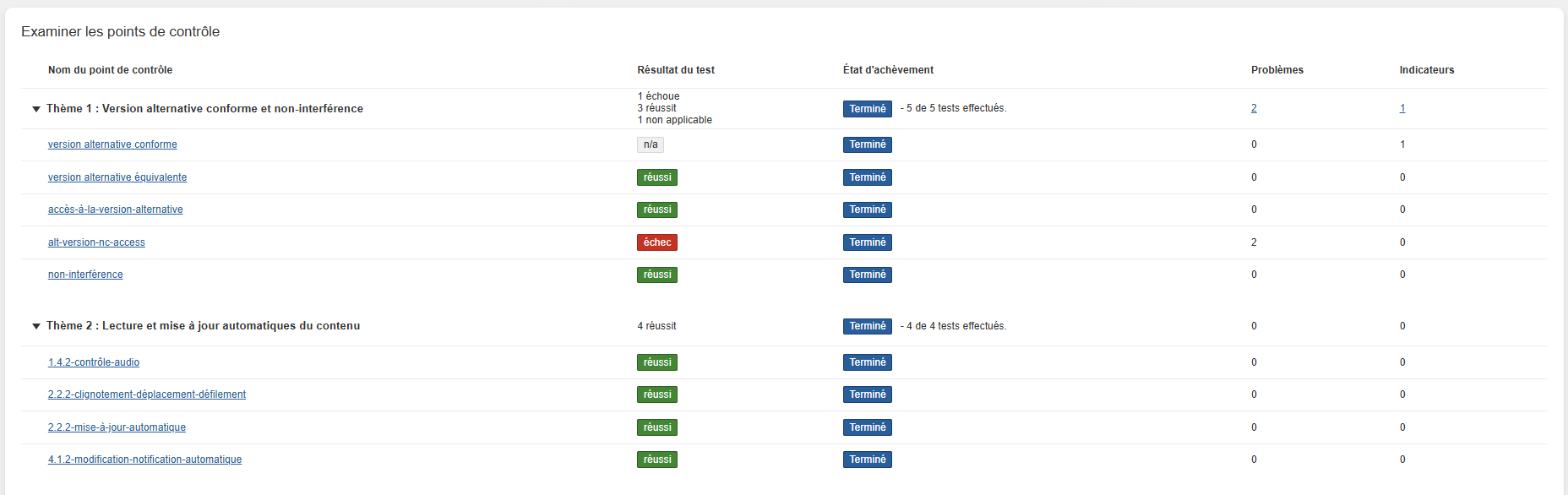
Task: Open the 1.4.2-contrôle-audio checkpoint
Action: [94, 362]
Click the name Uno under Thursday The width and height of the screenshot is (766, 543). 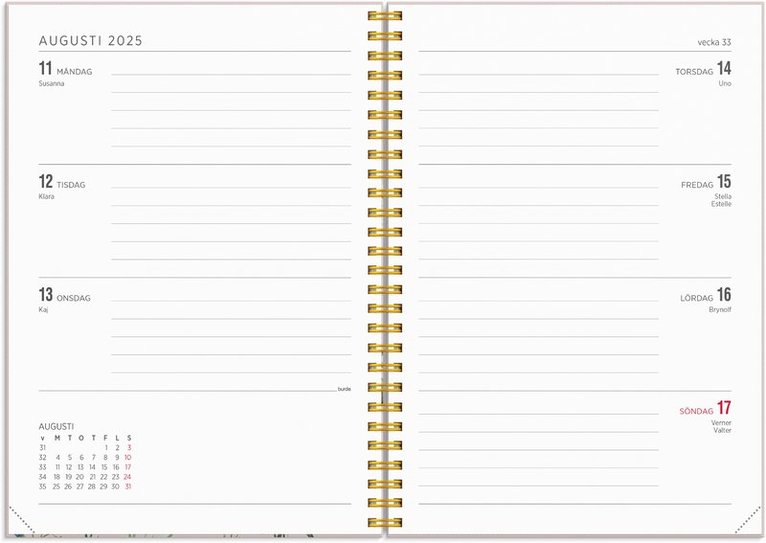725,84
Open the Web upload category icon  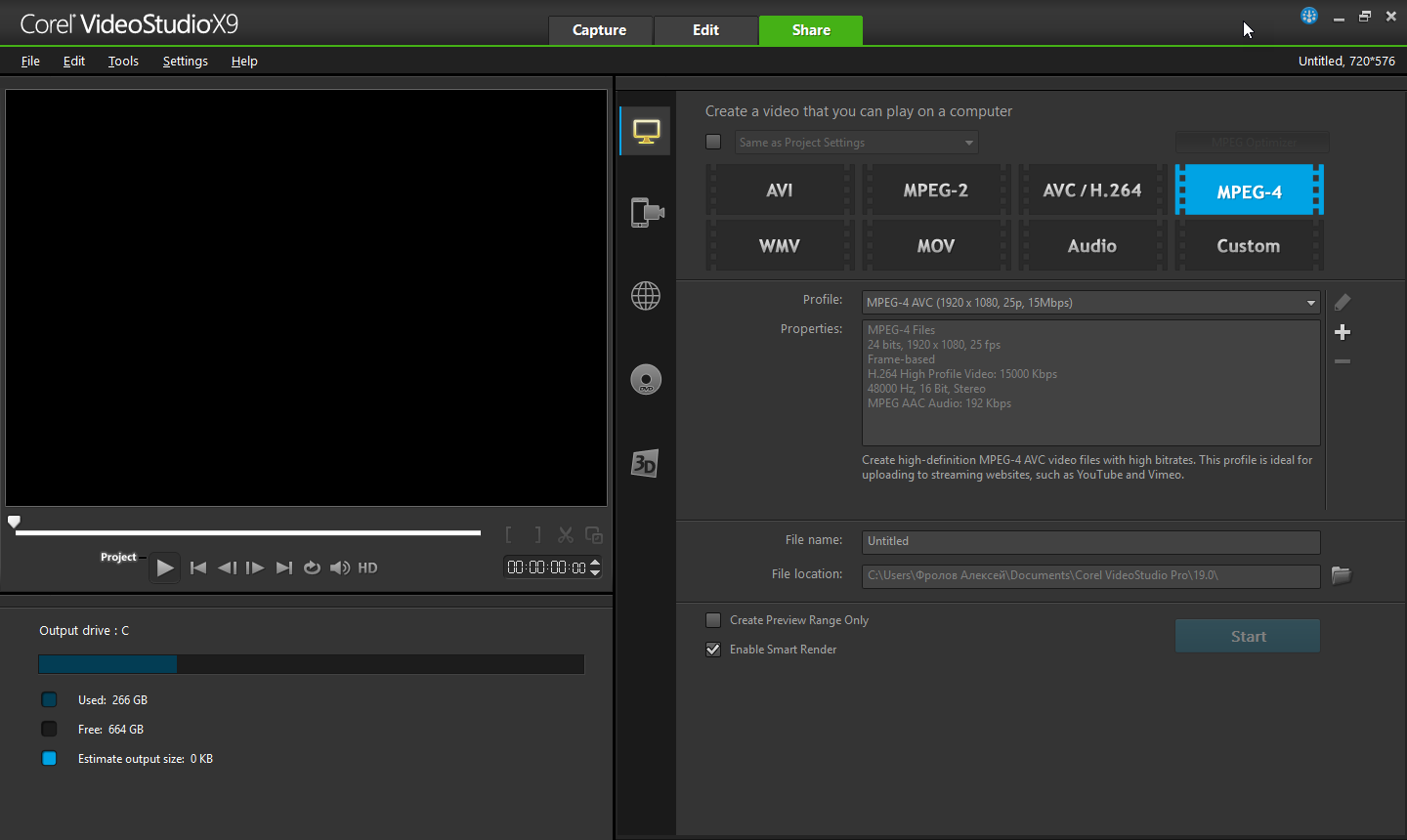[x=646, y=295]
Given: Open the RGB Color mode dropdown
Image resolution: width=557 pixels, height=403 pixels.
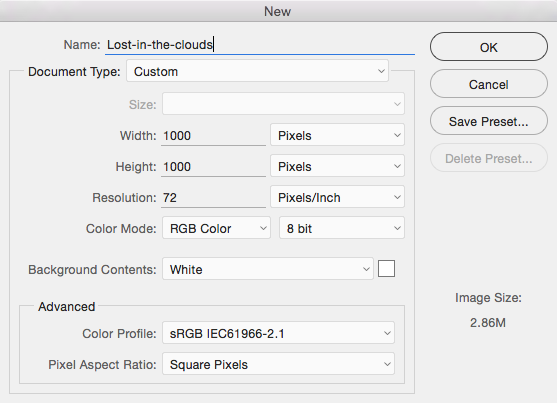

---*---

ACTION ITEM: An exact restatement is expected of the lines from the line containing "Given: Open the RGB Color mode dropdown" to the end of the data above, pictures excluded.

RESULT OF THE EXERCISE:
Given: Open the RGB Color mode dropdown
Image resolution: width=557 pixels, height=403 pixels.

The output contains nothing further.